BRIEF:
Below are entries. Reproduce exactly the lines between the line holding "Open User Attributes for inosh" and the line holding "Image resolution: width=1400", inclusive, and only those.

== == ==

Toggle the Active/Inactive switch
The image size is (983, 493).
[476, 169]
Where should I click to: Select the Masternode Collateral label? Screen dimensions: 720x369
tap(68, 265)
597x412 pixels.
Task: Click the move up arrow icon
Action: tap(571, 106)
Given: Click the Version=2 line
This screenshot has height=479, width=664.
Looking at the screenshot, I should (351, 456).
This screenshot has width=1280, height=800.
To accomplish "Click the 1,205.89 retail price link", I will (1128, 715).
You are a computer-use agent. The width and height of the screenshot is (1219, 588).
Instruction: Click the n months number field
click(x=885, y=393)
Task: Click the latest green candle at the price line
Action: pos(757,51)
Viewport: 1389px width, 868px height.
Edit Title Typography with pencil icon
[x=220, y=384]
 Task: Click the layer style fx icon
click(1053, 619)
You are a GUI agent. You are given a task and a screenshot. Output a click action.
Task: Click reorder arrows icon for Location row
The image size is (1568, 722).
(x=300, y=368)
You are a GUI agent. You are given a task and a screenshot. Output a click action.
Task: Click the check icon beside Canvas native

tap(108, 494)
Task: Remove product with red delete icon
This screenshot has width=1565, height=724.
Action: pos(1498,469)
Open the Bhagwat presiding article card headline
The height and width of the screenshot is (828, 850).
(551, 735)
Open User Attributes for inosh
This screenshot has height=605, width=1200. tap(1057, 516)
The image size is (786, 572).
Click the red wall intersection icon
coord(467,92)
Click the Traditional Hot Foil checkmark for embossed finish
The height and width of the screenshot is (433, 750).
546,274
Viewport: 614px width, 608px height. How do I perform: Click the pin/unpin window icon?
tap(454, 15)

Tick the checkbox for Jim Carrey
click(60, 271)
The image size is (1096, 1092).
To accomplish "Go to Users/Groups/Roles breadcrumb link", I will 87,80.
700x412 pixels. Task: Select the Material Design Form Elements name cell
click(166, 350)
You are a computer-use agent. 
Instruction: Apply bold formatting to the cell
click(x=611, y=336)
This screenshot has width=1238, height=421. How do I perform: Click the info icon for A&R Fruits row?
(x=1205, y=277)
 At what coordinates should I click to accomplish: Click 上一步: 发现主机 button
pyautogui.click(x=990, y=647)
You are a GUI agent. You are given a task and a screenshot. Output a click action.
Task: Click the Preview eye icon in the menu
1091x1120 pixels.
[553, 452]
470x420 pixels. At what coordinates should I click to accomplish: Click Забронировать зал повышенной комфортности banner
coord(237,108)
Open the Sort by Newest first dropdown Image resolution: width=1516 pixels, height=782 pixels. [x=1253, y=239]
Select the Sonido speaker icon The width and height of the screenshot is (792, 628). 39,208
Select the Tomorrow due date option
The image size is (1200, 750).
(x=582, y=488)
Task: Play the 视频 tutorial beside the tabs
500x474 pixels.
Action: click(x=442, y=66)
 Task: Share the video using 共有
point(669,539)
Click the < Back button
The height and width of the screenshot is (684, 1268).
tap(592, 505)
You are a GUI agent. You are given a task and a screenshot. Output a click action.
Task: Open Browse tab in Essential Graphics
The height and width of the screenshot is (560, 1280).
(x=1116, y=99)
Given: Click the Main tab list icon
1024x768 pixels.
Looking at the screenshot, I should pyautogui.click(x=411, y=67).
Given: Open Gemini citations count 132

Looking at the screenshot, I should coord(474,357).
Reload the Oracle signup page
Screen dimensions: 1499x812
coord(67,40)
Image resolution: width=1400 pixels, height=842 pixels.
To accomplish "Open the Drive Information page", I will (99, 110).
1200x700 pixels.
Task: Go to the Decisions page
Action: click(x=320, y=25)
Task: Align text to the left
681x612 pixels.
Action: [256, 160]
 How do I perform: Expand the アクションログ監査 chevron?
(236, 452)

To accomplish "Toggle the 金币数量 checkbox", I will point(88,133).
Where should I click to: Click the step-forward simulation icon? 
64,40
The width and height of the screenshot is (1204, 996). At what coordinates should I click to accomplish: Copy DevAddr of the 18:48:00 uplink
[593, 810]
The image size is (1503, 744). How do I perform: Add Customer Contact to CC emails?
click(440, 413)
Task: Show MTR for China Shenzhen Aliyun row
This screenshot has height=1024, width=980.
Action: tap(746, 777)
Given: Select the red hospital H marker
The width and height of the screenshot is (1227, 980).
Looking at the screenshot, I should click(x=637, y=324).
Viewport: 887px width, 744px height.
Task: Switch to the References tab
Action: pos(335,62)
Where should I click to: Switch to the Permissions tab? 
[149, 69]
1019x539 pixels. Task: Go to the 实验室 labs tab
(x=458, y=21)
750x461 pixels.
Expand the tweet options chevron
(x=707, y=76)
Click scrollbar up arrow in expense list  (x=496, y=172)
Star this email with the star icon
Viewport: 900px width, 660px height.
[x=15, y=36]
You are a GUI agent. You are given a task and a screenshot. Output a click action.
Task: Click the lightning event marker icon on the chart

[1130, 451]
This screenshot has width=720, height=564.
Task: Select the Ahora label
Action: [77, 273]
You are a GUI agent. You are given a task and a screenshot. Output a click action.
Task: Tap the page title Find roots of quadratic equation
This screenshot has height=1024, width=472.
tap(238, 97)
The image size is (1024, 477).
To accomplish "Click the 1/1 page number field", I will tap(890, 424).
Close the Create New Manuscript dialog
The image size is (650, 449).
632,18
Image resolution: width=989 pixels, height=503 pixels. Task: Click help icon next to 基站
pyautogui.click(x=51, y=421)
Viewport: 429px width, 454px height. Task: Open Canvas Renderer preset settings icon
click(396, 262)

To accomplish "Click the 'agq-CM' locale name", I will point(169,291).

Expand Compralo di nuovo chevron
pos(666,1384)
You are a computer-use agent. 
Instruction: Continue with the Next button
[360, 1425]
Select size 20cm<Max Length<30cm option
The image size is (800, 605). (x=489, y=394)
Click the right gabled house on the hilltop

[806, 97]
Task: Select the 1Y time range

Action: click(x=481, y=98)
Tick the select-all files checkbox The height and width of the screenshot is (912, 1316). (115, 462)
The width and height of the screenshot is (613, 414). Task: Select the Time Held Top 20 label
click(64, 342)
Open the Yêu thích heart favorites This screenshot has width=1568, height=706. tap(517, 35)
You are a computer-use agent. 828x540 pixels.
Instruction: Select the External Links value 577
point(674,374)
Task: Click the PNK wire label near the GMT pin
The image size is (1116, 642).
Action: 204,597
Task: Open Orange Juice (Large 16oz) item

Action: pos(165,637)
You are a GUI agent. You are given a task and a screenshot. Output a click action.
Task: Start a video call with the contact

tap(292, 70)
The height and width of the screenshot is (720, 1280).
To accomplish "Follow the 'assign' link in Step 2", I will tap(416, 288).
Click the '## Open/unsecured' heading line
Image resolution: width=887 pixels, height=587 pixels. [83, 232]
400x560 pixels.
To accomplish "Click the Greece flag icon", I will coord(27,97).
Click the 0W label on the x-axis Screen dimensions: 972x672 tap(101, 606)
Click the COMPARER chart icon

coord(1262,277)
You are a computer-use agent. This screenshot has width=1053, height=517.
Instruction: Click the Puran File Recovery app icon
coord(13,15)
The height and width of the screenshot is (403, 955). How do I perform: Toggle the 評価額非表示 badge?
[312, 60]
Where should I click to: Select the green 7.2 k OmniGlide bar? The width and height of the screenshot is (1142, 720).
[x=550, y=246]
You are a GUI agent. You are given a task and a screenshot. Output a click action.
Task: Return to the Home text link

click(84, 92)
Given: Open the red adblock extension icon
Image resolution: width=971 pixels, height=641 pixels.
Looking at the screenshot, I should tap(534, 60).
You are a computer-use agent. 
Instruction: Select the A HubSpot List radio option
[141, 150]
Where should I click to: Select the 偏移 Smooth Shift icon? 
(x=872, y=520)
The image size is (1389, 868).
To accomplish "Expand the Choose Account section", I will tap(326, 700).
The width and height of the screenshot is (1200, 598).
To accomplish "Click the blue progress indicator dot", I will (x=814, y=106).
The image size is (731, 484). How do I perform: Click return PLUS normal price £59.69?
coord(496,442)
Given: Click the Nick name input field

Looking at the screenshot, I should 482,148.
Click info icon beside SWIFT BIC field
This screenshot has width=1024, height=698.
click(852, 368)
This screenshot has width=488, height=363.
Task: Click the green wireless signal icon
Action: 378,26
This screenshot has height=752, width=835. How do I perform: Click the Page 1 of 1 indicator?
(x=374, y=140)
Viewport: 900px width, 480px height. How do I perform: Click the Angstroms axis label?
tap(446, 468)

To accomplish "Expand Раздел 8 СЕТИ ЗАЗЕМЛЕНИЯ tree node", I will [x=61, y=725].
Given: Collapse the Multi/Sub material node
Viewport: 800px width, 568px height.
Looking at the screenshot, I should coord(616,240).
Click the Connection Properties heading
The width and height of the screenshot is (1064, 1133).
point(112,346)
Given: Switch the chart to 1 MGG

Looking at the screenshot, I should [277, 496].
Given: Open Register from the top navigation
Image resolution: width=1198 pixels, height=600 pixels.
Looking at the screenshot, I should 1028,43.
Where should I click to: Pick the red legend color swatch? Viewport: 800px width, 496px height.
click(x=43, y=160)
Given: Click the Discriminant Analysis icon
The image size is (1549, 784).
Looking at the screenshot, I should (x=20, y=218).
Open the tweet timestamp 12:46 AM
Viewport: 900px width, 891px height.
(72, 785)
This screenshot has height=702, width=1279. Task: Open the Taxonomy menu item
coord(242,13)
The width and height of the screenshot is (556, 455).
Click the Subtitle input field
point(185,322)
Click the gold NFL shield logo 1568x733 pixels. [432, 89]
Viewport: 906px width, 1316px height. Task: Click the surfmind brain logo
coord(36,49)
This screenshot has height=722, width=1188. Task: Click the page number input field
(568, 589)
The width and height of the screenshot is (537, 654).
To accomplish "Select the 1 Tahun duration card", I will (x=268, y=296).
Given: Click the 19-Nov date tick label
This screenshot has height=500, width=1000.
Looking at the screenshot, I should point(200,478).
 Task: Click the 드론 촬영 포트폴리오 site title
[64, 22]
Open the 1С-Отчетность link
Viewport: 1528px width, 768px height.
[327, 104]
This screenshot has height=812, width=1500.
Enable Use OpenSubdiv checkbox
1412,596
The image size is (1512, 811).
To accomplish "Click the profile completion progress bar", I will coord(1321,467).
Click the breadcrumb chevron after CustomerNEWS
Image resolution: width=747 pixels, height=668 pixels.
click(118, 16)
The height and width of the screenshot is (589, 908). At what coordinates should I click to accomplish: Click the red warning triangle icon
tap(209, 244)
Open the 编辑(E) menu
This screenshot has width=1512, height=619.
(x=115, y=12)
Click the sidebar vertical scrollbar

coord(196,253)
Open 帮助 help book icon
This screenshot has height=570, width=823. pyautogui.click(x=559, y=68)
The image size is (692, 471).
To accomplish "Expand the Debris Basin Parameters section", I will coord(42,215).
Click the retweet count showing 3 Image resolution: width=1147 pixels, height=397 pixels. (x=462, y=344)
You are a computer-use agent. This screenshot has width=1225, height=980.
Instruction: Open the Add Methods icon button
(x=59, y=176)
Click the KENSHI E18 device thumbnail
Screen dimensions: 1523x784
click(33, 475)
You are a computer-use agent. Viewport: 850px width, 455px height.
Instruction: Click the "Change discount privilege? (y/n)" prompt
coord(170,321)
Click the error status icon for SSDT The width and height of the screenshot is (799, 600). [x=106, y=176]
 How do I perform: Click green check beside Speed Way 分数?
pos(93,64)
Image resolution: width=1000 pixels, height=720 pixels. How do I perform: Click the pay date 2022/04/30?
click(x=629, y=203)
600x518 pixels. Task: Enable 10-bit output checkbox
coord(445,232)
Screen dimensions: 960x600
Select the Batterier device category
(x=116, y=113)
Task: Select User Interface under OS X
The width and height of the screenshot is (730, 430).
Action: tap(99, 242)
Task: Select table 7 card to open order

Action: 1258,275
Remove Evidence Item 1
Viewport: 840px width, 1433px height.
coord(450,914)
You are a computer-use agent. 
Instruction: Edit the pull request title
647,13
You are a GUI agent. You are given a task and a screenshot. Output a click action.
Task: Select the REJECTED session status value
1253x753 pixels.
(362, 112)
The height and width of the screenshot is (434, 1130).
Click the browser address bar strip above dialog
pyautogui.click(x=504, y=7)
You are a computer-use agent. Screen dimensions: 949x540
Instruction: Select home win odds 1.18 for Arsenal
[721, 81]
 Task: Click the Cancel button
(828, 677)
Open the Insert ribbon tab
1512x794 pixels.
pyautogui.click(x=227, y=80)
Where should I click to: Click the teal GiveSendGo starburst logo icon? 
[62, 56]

== == ==

TASK OUTPUT:
Open User Attributes for inosh
This screenshot has height=605, width=1200. tap(1057, 516)
The image size is (786, 572).
Click the red wall intersection icon
coord(467,92)
Click the Traditional Hot Foil checkmark for embossed finish
The height and width of the screenshot is (433, 750).
546,274
Viewport: 614px width, 608px height. How do I perform: Click the pin/unpin window icon?
tap(454, 15)

Tick the checkbox for Jim Carrey
click(60, 271)
The image size is (1096, 1092).
To accomplish "Go to Users/Groups/Roles breadcrumb link", I will 87,80.
700x412 pixels. Task: Select the Material Design Form Elements name cell
click(166, 350)
You are a computer-use agent. 
Instruction: Apply bold formatting to the cell
click(x=611, y=336)
This screenshot has width=1238, height=421. How do I perform: Click the info icon for A&R Fruits row?
(x=1205, y=277)
 At what coordinates should I click to accomplish: Click 上一步: 发现主机 button
pyautogui.click(x=990, y=647)
You are a GUI agent. You are given a task and a screenshot. Output a click action.
Task: Click the Preview eye icon in the menu
1091x1120 pixels.
[553, 452]
470x420 pixels. At what coordinates should I click to accomplish: Click Забронировать зал повышенной комфортности banner
coord(237,108)
Open the Sort by Newest first dropdown Image resolution: width=1516 pixels, height=782 pixels. [x=1253, y=239]
Select the Sonido speaker icon The width and height of the screenshot is (792, 628). 39,208
Select the Tomorrow due date option
The image size is (1200, 750).
(x=582, y=488)
Task: Play the 视频 tutorial beside the tabs
500x474 pixels.
Action: click(x=442, y=66)
 Task: Share the video using 共有
point(669,539)
Click the < Back button
The height and width of the screenshot is (684, 1268).
tap(592, 505)
You are a GUI agent. You are given a task and a screenshot. Output a click action.
Task: Open Browse tab in Essential Graphics
The height and width of the screenshot is (560, 1280).
(x=1116, y=99)
Given: Click the Main tab list icon
1024x768 pixels.
Looking at the screenshot, I should pyautogui.click(x=411, y=67).
Given: Open Gemini citations count 132

Looking at the screenshot, I should coord(474,357).
Reload the Oracle signup page
Screen dimensions: 1499x812
coord(67,40)
Image resolution: width=1400 pixels, height=842 pixels.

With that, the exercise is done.